### PROBLEM TO SOLVE
Beginning with the line that includes "Task: Click the Beder-Malling town label" and ending with the last line of the entries below, set down each line exactly; include no pictures.

### INFORMATION SHOWN
___
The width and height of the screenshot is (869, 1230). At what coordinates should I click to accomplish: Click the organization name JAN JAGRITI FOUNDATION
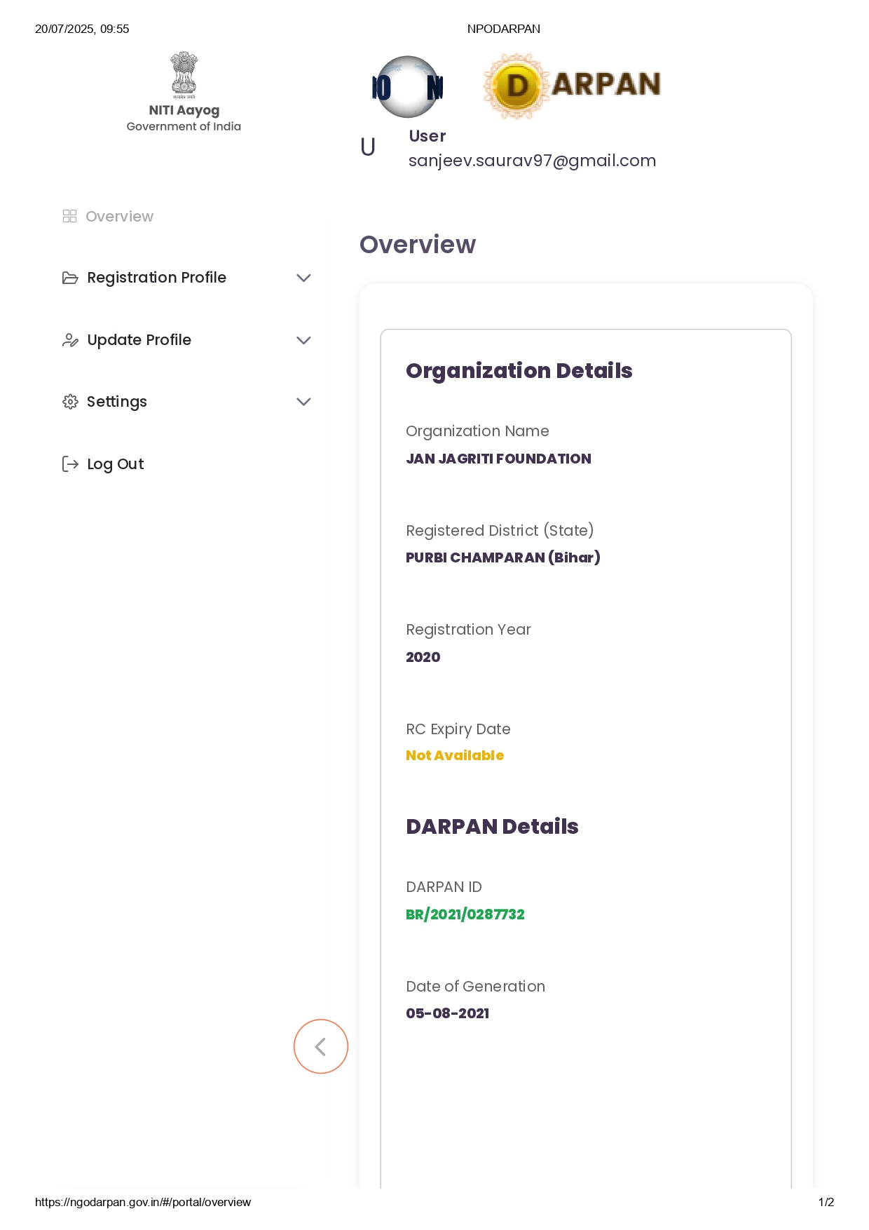coord(498,459)
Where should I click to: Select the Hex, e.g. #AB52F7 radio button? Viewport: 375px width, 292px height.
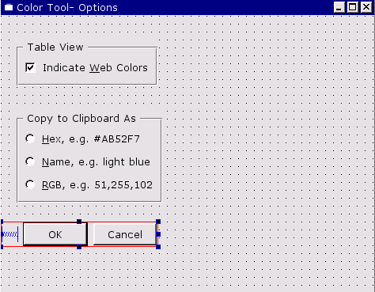(x=30, y=138)
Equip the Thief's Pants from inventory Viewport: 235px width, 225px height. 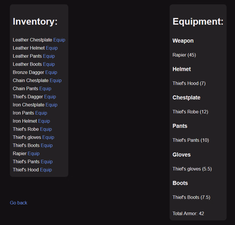tap(46, 162)
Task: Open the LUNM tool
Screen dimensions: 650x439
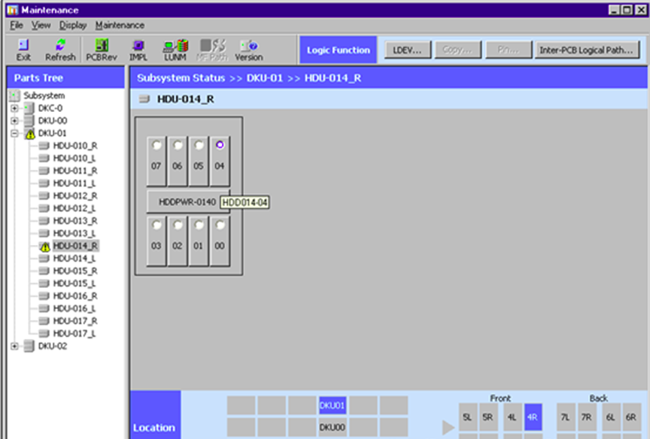Action: tap(175, 50)

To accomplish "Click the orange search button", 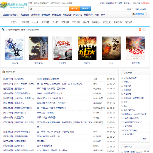I will (x=74, y=9).
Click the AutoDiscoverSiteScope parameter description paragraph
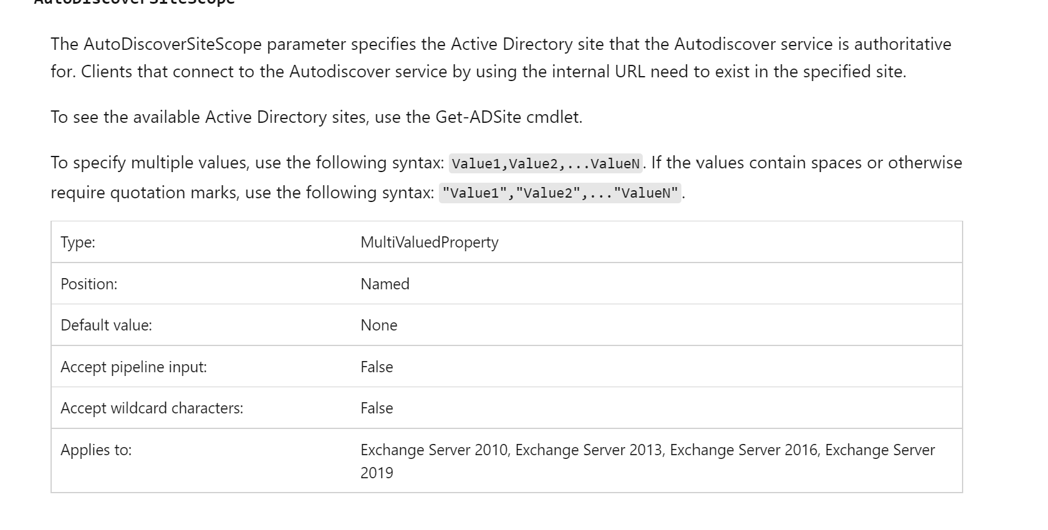Viewport: 1048px width, 530px height. 501,57
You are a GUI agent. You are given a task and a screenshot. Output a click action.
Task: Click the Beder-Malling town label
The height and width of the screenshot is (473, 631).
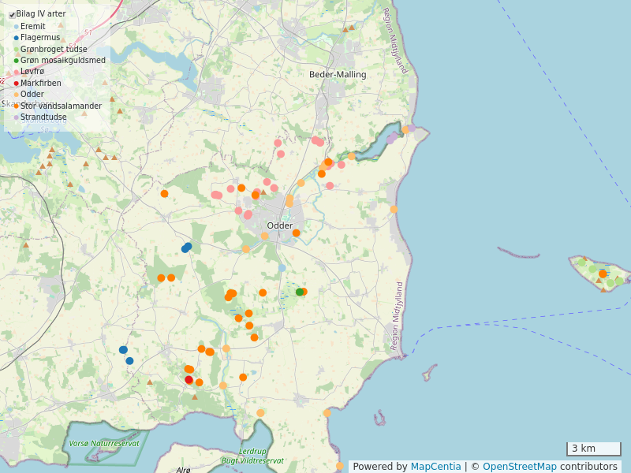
___
### WRITTEN RESPONSE
Task: Click the Beder-Malling town label
The height and width of the screenshot is (473, 631).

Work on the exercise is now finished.